Chapter 3. Installation

Table of Contents

Prerequisites
Directory structure
Installation via RPM packages
Installing the documentation
Installing MPI
Further steps
Uninstalling ParaStation MPI

This chapter describes the installation of ParaStation MPI. At first, the prerequisites to use ParaStation MPI are discussed. Next, the directory structure of all installed components is explained. Finally, the installation using RPM packages is described in detail.

Of course, the less automated the chosen way of installation is, the more possibilities of customization within the installation process occur. On the other hand even the most automated way of installation, the installation via RPM, will give a suitable result in most cases.

For a quick installation guide refer to Appendix A.

Prerequisites

In order to prepare a bunch of nodes for the installation of the ParaStation MPI communication system, a few prerequisites have to be met.

Hardware

The cluster must have a homogeneous processor architecture. The supported architectures up to now are:

  • i586: Intel IA32 (including AMD Athlon)

  • ia64: Intel IA64

  • x86_64: Intel EM64T and AMD64

  • ppc: IBM Power4 and Power5

Multi-core CPUs are supported, as well as single and multi-CPU (SMP) nodes.

Furthermore the nodes need to be interconnected. In principle, ParaStation MPI uses two different kinds of interconnects:

  • At first a so called administration network which is used to handle all the administrative tasks that have to be dealt with within a cluster. Besides commonly used services like sharing of NFS partitions or NIS tables, on a ParaStation MPI cluster, this also includes the inter-daemon communication used to implement the effective cluster administration and parallel task handling mechanisms. This administration network is usually implemented using a Fast or Gigabit Ethernet network.

  • Secondly a high speed interconnect is required in order to do high bandwidth, low latency communication within parallel applications. While historically this kind of communication is usually done using specialized highspeed networks like Myrinet, nowadays Gigabit Ethernet is a much cheaper and only slightly slower alternative. ParaStation MPI currently supports Ethernet (Fast, Gigabit and 10G Ethernet), Myrinet, InfiniBand, QsNetII and Shared Memory.

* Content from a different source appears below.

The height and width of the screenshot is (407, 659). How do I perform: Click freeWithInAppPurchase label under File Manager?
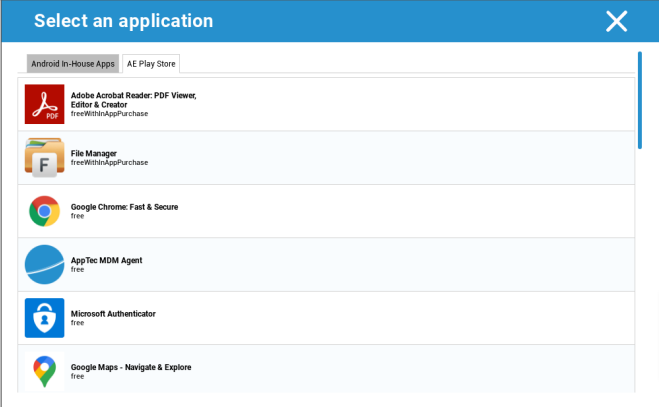(x=109, y=162)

If IP connections over the high speed interconnect are available, it is not required to really have two distinct networks. Instead it is possible to use one physical network for both tasks. IP connections are usually configured by default in the case of Ethernet. For other networks, particular measures have to be taken in order to enable IP over these interconnects.

Software

ParaStation MPI requires a RPM-based Linux installation, as the ParaStation MPI software is based on installable RPM packages.

All current distributions from Novell and Red Hat are supported, like

  • SuSE Linux Enterprise Server (SLES) 10 and 11

  • OpenSuSE up to version 11.3

  • Red Hat Enterprise Linux (RHEL) 4 and 5

  • Fedora Core, up to version 11

  • CentOS 4 and 5

For other distributions and non-RPM based installations, please contact .

In order to use highspeed networks, additional libraries and kernel modules may be required. These packages are typically provided by the hardware vendors.

Kernel version

Using only TCP as a high speed interconnect protocol, no dedicated kernel modules are required. This is the ParaStation MPI default communication path and is always enabled.

Using other interconnects and protocols, additional kernel modules are required. Especially using the optimized ParaStation p4sock protocol, a couple of additional modules are loaded. Refer to the section called “Installing the RPMs” for details. The ParaStation MPI modules can be compiled for all major kernel versions.

Using InfiniBand and Myrinet requires additional modules and may restrict the supported kernels.